Two years after MOOCs grabbed higher-ed headlines and recession-battered students began calling for cheaper college options, what do professors think of online education?

According to Inside Higher Ed’s 2014 survey of faculty attitudes on technology, they’re cautiously becoming more hopeful about its success, if education consists in conveying information. But they’re increasingly skeptical about its worth, if the heart of education is something more than bestowing credentials and transmitting facts.

This year, 26% of faculty agree or strongly agree that online courses can produce student learning outcomes on par with in-person counterparts, up from last year’s 21%. Another 44% disagree or strongly disagree about online education’s potential (down from 48% last year), with approximately another third neutral or unsure. Professors who have taught online show slightly more optimism: 41% look favorably on online learning outcomes, versus 30% who cast doubt on the Internet’s efficacy. Technology administrators, though, teem with temerity: 67% believe online education replicates or outpaces face-to-face instruction. (Last year, 59% thought as much.)

Despite those modest upticks in optimism, professors remain intensely opposed to online courses. Partly that’s due to provincialism. No one wants his job outsourced to a video. Indeed, non-tenured professors who face the brunt of the high-tech competition dislike MOOCs and other build-your-own education models more than tenured professors do. (Seventy-four percent of non-tenured faculty felt it was important for online courses to be offered within the bounds of an accredited degree-granting institution, versus 71% of tenured professors.) And professors of all ranks are deeply opposed to third-party MOOC platforms such as Coursera and Udacity. A full 96% of professors believe that if colleges and universities develop online programs, they should keep the production in-house, rather than outsource. Meanwhile 92% believed that whether a course was offered by an accredited institution (as opposed to an independent platform) was an important indicator of the course’s quality.

Why disfavor online education? Overwhelmingly, professors responded that online courses failed to provide sufficient interaction between students and professors. Eighty-three percent believe that online courses offer lower-quality interaction with students during class, 57% scanted the Internet’s ability to foster interaction outside of class, and 61% doubted online education’s ability to answer student questions. They were especially skeptical (77%) of the benefit to at-risk students—one of the primary demographics that early MOOCs and other online programs initially targeted. Those with online teaching experience offered a slightly less dismal picture, but still overwhelmingly distrusted the efficacy of online interaction: 71% thought their online courses diminished the quality of student interactions, while only 8% thought the interaction improved.

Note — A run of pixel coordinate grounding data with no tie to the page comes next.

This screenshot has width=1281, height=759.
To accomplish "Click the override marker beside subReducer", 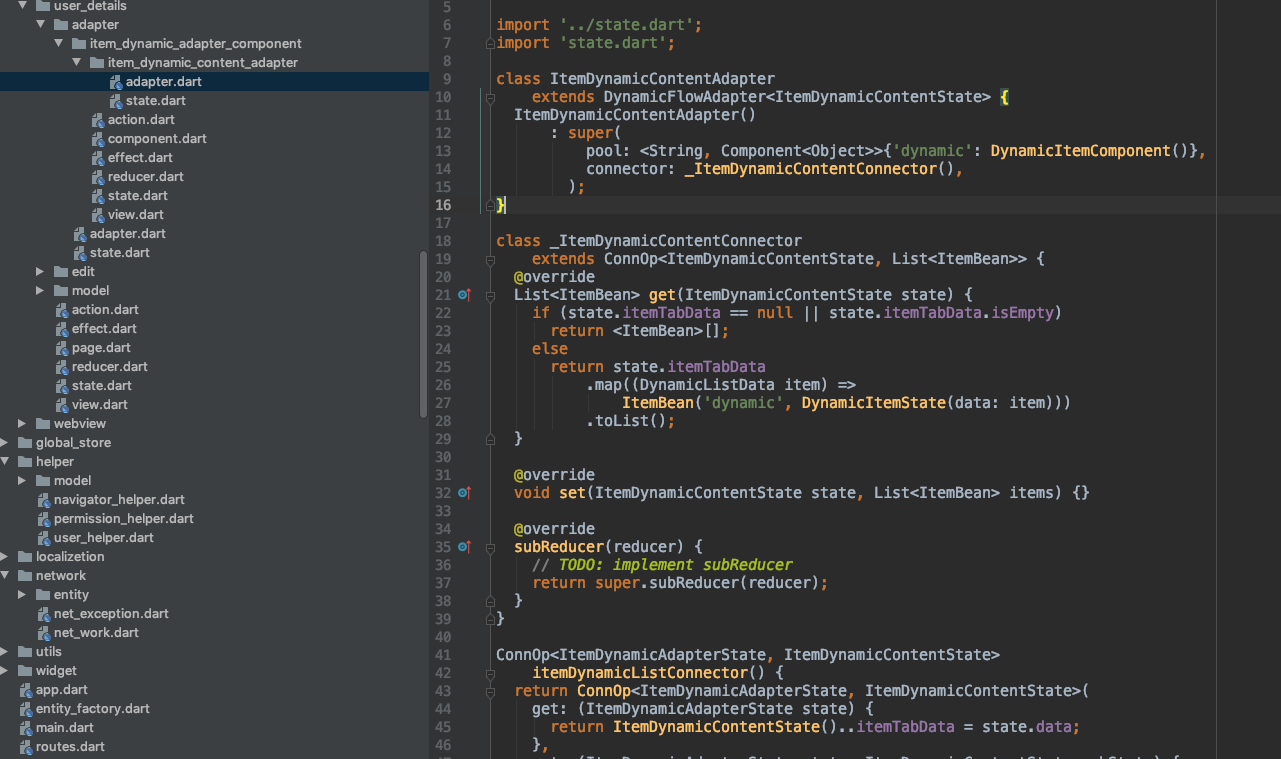I will pos(463,547).
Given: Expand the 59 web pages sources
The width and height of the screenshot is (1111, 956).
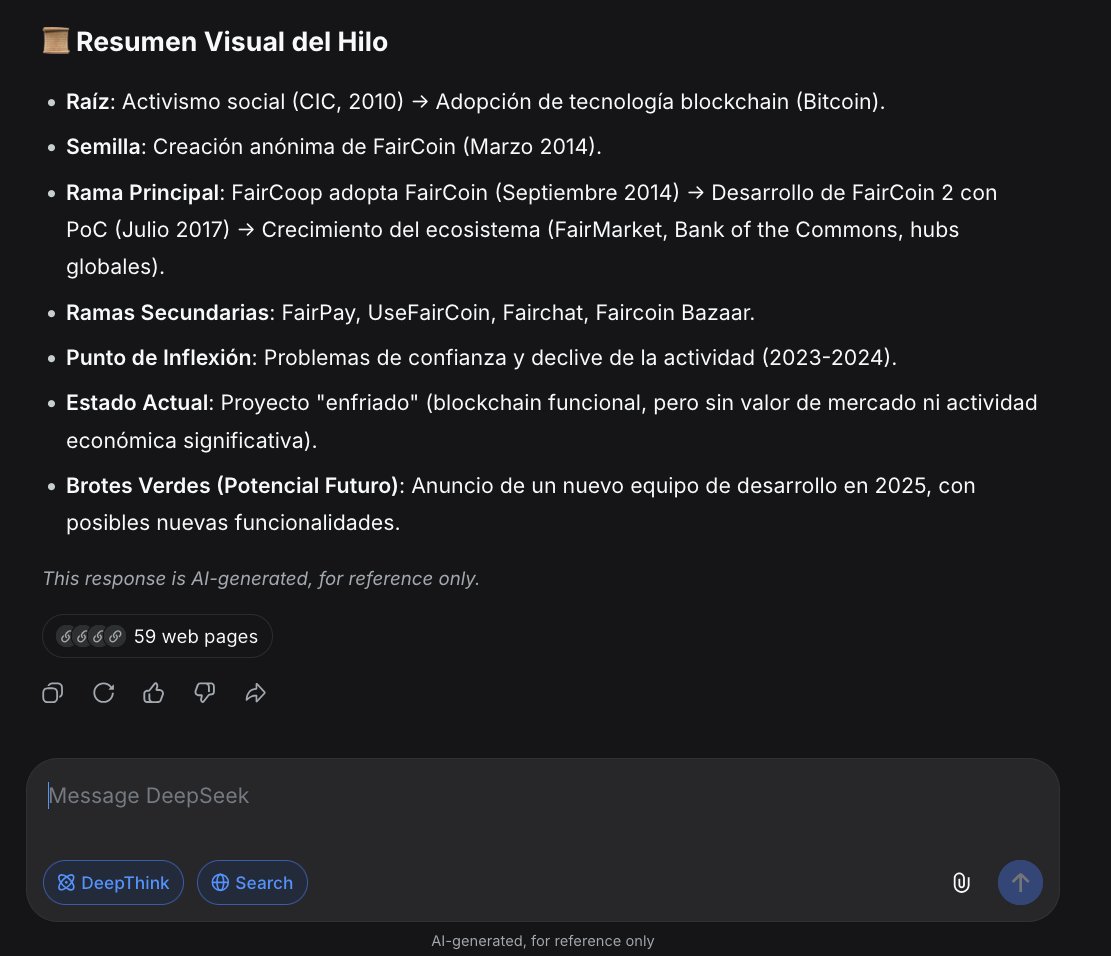Looking at the screenshot, I should click(157, 636).
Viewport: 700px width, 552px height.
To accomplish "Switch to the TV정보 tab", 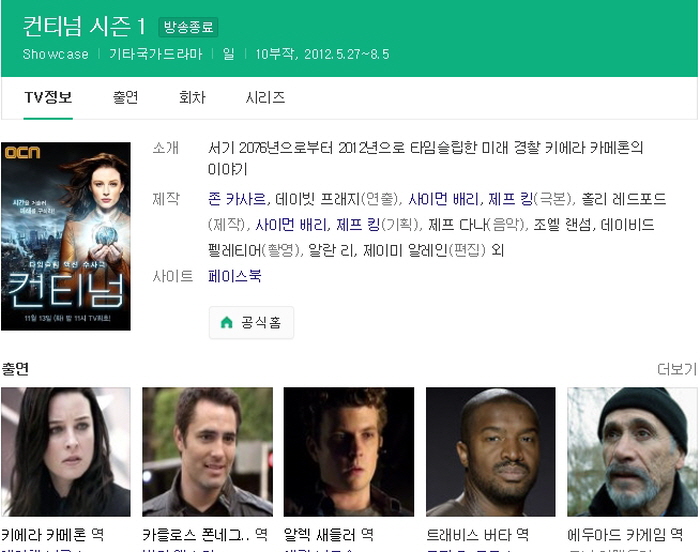I will point(48,98).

Perhaps these deficiencies explain why more than a third (38%) believe online courses should cost less tuition than face-to-face classes. But cost-savings alone couldn’t persuade these professors that going online was a good idea.  Only 9% thought saving their institutions money was a “very important” factor in the decision to convert face-to-face classes to online, while 36% found it “not at all important.”

What does it all mean? Professorial pushback against third-party online courses indicates a growing skepticism towards private MOOCs, which may need to start recruiting independent scholars rather than full-time professors to teach for them. And while professors may support an uptick in online courses for technical fields that largely revolve around information and skills, they’re holding the line on the humanities and other dialogue-rich disciplines. Don’t expect that Internet-borne tsunami to crash too hard yet.